Lately my local cinema has been running this years French Film Festival (they do a bunch of foreign film festivals from different countries each year). Last year I saw a recent production of The Three Musketeers. This year I saw two films.

 The first was The Stranger based on the novella of the same name by Albert Camus. Filmed in black and white, the story was a looking at what led a man to shoot another and the consequences of that action. The main character is a very unemotional type, and I saw a lot of myself in how he reacts to certain things, and I feel that if the novella had been written today he would be considered to be on the autism spectrum. The way this part of who he is and how he reacts differently to others is used against him when it comes to the trial, and I feel that this is why not only is found guilty but is sentenced to death for what most of the characters were expecting to be a light sentence at worst due to the inherent racism of the society at the time (the main character is a Frenchmen who killed a native Algerian). Due to fatigue from night shifts I did start to zone out at the end where the main character was going through a final revelation, and while listening with your eyes shut means you can usually keep up with what's going on, that isn't the case when you're relying on subtitles, so I did miss a bit of the ending and the main characters final catharsis.
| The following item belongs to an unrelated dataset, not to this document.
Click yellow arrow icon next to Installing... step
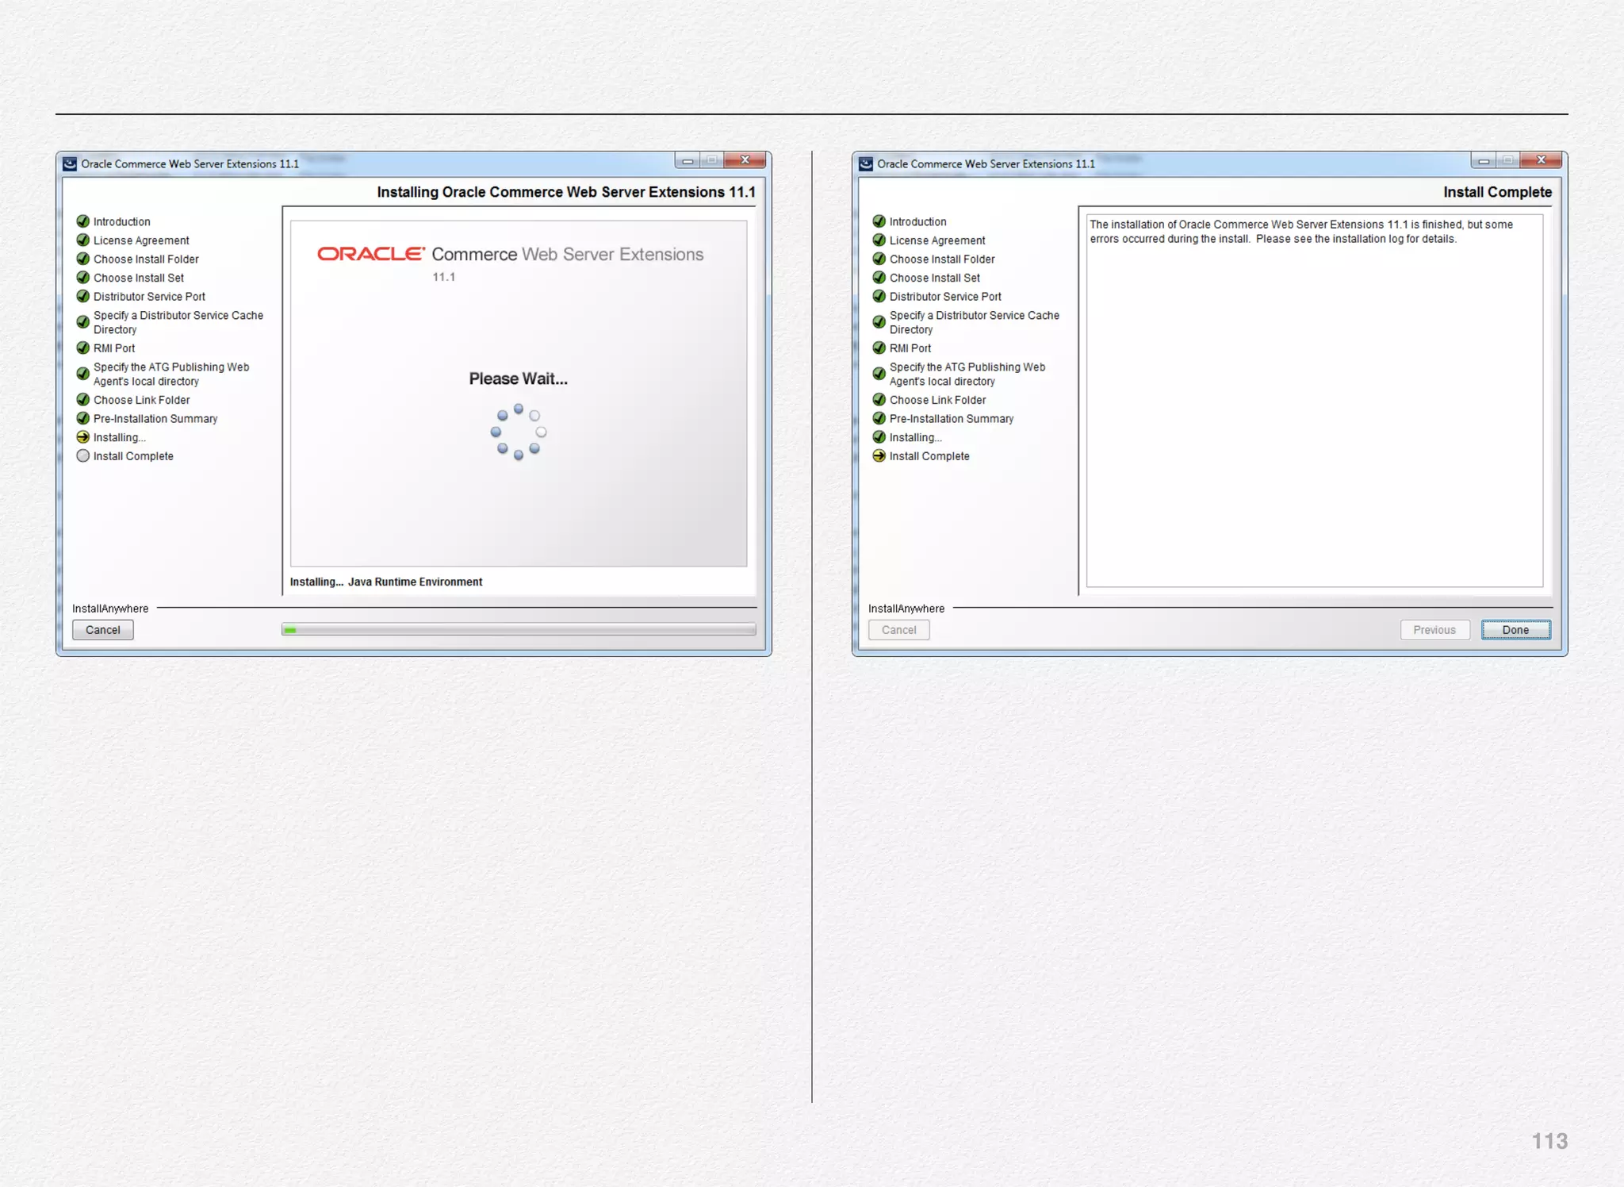Viewport: 1624px width, 1187px height. 82,437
The second was The Money Maker, based on the real life story of a Polish Immigrant who came to France during WWII who became a counterfeiter. Jan Bojarksi started out faking papers to help people escape the Nazis, and after the war got roped into counterfeiting by a criminal he'd worked with during the war. The criminals get caught due to sloppy security but Bojarksi escapes with some equipment and goes into operations for himself. The story then follows the next few years as Bojarski deals with family problems, the police continuing to hunt him, and the challenge of the French government introducing new notes forcing him to start from scratch each time. Bojarski feels similar to Walter White from Breaking Bad in that while he initially gets started because he wants to provide for his family, his main motivation soon becomes pride in his craft (counterfeiting vs cooking meth) and the fact that he's good at the crime, and the lack of recognition galls him. This last part drives certain poor decisions like when Bojarski after nearly getting caught sees the main detective at a bar and has a chat with him. I did like during the ending where they mentioned that decades later a Bojarski counterfeit sold for quite a bit at auction.

Of the two I preferred The Money Maker, although The Stranger has made me consider reading the book (if only to get the ending properly).